(Dataset entries)
────────────────
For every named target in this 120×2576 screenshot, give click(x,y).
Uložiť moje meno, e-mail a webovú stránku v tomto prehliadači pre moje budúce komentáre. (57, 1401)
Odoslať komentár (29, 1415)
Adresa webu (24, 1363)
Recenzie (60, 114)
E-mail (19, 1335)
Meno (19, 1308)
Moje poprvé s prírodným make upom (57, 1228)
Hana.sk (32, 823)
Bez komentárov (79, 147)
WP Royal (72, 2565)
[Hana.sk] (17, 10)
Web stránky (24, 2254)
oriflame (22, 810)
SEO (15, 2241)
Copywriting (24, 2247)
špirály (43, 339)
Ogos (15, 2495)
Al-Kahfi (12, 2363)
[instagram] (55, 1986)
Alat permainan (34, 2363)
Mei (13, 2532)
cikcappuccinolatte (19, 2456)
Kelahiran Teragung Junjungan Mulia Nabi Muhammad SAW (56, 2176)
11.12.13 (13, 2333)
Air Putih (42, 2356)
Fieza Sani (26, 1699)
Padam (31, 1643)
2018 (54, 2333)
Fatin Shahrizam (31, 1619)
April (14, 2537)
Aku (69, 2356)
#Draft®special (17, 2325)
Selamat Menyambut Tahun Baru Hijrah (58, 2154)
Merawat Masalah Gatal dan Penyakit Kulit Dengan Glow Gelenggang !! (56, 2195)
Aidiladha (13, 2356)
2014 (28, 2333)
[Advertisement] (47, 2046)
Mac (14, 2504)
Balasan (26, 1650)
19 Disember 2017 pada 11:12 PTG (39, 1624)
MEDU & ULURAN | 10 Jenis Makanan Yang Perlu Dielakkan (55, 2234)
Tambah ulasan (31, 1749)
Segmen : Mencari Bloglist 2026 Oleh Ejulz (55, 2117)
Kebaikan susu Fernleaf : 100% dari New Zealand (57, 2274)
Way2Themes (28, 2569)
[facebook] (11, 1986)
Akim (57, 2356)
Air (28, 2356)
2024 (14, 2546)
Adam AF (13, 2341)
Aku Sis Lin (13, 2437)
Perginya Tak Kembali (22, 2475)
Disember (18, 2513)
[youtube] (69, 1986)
────────────────
Reproduce the data in full, exactly as presented.

For every named target in this 120×2576 screenshot, give click(x,y).
Uložiť moje meno, e-mail a webovú stránku v tomto prehliadači pre moje budúce komentáre. (57, 1401)
Odoslať komentár (29, 1415)
Adresa webu (24, 1363)
Recenzie (60, 114)
E-mail (19, 1335)
Meno (19, 1308)
Moje poprvé s prírodným make upom (57, 1228)
Hana.sk (32, 823)
Bez komentárov (79, 147)
WP Royal (72, 2565)
[Hana.sk] (17, 10)
Web stránky (24, 2254)
oriflame (22, 810)
SEO (15, 2241)
Copywriting (24, 2247)
špirály (43, 339)
Ogos (15, 2495)
Al-Kahfi (12, 2363)
[instagram] (55, 1986)
Alat permainan (34, 2363)
Mei (13, 2532)
cikcappuccinolatte (19, 2456)
Kelahiran Teragung Junjungan Mulia Nabi Muhammad SAW (56, 2176)
11.12.13 (13, 2333)
Air Putih (42, 2356)
Fieza Sani (26, 1699)
Padam (31, 1643)
2018 (54, 2333)
Fatin Shahrizam (31, 1619)
April (14, 2537)
Aku (69, 2356)
#Draft®special (17, 2325)
Selamat Menyambut Tahun Baru Hijrah (58, 2154)
Merawat Masalah Gatal dan Penyakit Kulit Dengan Glow Gelenggang !! (56, 2195)
Aidiladha (13, 2356)
2014 (28, 2333)
[Advertisement] (47, 2046)
Mac (14, 2504)
Balasan (26, 1650)
19 Disember 2017 pada 11:12 PTG (39, 1624)
MEDU & ULURAN | 10 Jenis Makanan Yang Perlu Dielakkan (55, 2234)
Tambah ulasan (31, 1749)
Segmen : Mencari Bloglist 2026 Oleh Ejulz (55, 2117)
Kebaikan susu Fernleaf : 100% dari New Zealand (57, 2274)
Way2Themes (28, 2569)
[facebook] (11, 1986)
Akim (57, 2356)
Air (28, 2356)
2024 (14, 2546)
Adam AF (13, 2341)
Aku Sis Lin (13, 2437)
Perginya Tak Kembali (22, 2475)
Disember (18, 2513)
[youtube] (69, 1986)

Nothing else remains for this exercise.